(No, you’re not going crazy: it’s not October 31.)

For our weekly Fridate Chiller, tonight we watched Halloween. I picked it up on blu-ray last week largely because I don’t currently own a copy on blu-ray and it seems to me that owning a copy of Halloween on blu-ray is the sort of thing that any horror/cinema enthusiast with their wits still about them should do.

It is, of course, still incredible. You can see the origins of the modern horror film throughout, via motifs that other directors would beg, borrow and steal–most often to far lesser effect. Oddly, you can also see how no one would ever make a horror film quite this way today: the acting is a little too staged, the camerawork is relatively unflashy. It lacks the high naturalism that is an essential part of modern cinema.

There were also things that I’d somehow never noticed before, such as the fact that Laurie Strode’s first encounter with Michael Myers happens in the house over the road (not the house she’s babysitting in), and the sound of heavy breathing whenever we see Michael’s POV.

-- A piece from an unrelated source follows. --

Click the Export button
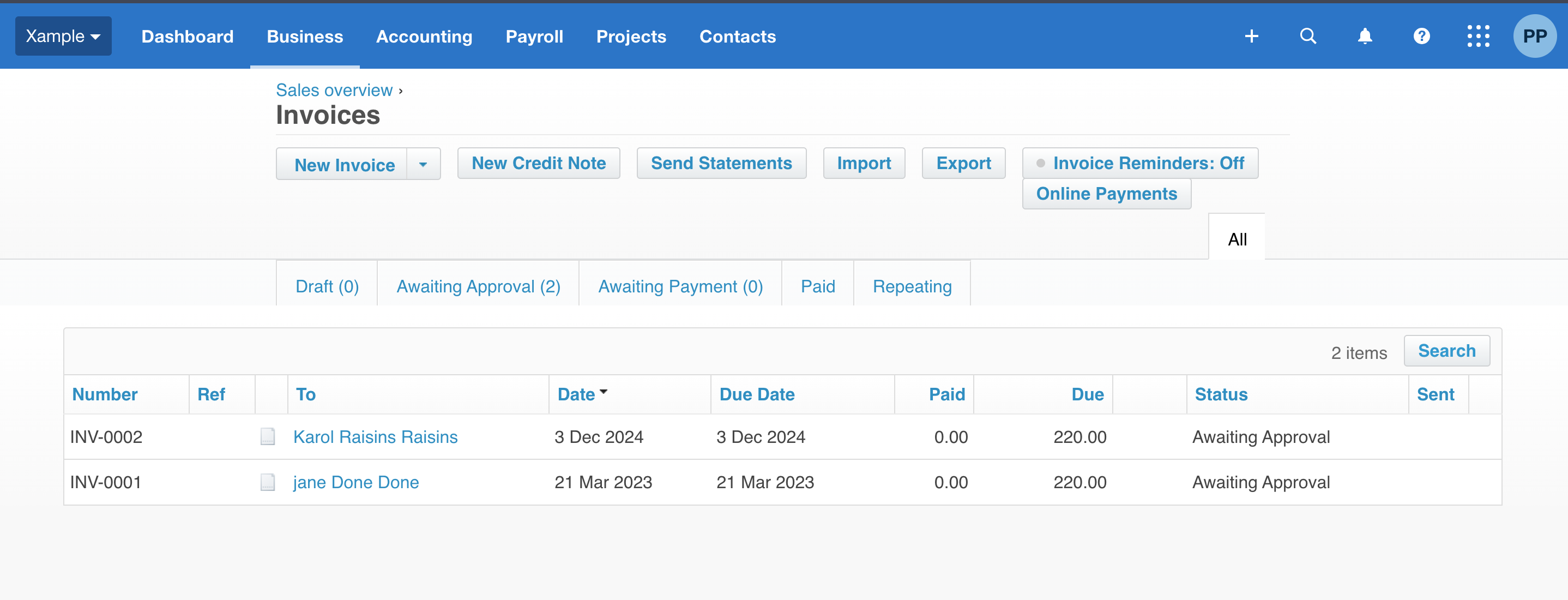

Ultimately it’s a really sparse film, and that typical simplicity is something I love about the pioneering movies of cinema history. A similar movie made today would need at least five different trick endings, some self-conscious commentary about modern culture, and some sort of CG-derived panning shot from the POV of someone’s pumping arterial spray. Sometimes simple is good: it lets your imagination do the rest.